It's totally hacky, but I am thinking that's the point they're going for with this womp-womp of an ending: People keep the rituals they were raised with long after the reason for doing them is gone, regardless of whether the reasons were valid in the first place.

The show deserved better.
posted by mochapickle at 10:00 PM on July 24, 2015


This is a thread for the last episode of the show full of people who have watched the show. Please share.

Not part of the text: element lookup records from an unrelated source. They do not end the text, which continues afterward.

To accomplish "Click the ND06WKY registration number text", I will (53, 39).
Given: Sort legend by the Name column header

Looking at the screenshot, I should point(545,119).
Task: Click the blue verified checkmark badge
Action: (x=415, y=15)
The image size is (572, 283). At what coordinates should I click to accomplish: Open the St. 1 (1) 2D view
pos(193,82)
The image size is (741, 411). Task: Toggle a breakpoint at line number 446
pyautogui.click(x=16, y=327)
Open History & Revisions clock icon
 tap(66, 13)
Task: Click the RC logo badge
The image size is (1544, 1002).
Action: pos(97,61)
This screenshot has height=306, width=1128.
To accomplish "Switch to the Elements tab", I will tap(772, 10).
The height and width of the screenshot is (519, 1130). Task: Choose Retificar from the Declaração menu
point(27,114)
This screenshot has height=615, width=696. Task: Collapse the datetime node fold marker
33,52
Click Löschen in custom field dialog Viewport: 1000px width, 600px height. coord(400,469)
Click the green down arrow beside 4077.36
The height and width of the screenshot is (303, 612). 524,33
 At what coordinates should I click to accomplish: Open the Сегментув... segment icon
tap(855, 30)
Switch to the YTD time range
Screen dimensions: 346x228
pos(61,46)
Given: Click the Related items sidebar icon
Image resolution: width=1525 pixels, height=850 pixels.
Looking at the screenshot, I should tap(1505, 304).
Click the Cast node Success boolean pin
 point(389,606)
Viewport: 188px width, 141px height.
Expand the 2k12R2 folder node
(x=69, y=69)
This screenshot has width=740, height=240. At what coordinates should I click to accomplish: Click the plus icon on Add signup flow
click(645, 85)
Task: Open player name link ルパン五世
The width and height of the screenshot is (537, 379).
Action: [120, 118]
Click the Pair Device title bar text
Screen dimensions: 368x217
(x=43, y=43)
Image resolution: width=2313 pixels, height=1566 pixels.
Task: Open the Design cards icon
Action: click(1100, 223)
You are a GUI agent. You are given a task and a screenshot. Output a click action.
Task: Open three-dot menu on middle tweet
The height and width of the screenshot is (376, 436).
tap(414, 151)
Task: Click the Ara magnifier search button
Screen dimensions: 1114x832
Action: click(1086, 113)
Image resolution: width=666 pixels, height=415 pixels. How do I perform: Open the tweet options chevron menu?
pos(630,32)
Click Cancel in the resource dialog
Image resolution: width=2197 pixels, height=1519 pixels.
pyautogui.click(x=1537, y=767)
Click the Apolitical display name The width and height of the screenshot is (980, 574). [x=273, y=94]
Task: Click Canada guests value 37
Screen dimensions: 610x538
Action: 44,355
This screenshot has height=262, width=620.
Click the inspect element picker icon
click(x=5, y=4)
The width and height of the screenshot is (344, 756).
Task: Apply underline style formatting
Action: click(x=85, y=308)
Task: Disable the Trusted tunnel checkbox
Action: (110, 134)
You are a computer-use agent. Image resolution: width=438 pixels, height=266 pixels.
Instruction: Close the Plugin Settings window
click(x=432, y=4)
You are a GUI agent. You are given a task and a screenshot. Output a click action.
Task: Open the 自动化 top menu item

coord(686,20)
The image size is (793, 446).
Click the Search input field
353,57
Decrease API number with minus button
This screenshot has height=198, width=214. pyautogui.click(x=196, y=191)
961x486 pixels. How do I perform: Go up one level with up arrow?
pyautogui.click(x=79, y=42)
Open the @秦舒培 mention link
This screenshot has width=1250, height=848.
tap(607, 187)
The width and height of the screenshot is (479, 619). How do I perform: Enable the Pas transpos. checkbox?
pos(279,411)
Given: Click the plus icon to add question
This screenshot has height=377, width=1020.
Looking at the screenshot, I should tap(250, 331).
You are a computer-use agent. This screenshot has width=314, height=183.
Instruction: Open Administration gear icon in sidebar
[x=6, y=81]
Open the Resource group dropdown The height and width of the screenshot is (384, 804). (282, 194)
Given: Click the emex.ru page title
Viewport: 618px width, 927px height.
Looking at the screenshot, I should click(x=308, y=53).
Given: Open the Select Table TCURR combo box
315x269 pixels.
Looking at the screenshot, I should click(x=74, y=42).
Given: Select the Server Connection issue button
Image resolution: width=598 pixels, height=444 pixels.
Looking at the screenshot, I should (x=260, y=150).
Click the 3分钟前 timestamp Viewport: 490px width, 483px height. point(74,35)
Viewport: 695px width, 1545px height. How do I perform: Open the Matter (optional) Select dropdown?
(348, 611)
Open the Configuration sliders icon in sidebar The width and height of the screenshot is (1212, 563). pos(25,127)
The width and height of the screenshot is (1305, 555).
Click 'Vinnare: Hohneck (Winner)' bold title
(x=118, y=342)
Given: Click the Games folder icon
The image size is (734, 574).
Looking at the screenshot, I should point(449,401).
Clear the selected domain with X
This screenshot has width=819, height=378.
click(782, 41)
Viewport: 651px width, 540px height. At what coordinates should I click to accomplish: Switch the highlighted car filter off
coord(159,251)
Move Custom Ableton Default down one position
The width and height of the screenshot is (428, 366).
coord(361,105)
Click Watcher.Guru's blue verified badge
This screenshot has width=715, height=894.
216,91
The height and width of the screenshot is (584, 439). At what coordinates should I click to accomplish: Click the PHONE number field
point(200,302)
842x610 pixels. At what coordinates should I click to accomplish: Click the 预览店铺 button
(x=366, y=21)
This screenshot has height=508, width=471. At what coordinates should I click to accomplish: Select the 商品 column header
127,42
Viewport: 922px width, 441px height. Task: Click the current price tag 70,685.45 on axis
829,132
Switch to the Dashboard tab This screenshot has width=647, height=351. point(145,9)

Pilcher clearly told at least the leadership of Pilcherjugend one day they would have to entrench themselves (the WP Academy bunker not only had a complete arsenal, but a few jugs of water were on shot too) and prepare to take the city by force.
And the older people were clearly not part of that plan - even Megan, that was in Pilchers' side to the bitter end was concerned she would have to help the students reach the mountain complex. If who's perhaps the biggest Pilcher believer didn't immediately flee to WP Academy, then she wasn't "in" with the plan. I doubt anyone would have noticed her going someplace else in the middle of that chaos.

With this, hard to deny turning off the fence was the big plan from the get-go. Why risk traumatizing the Pilcherjugend into killing their parents and older acquaintances, when he could make a roll call, press a button, and then tell the acolytes to wait a few weeks, then leave and kill everything that moves? I do wonder if the younger-looking guard that freed Pam had to go through that before.
posted by lmfsilva at 3:38 AM on July 25, 2015 [1 favorite]


I had decided to recap this final episode of Wayward Pines from the point of view of a potato.*

However.

Not even a potato would believe this shit.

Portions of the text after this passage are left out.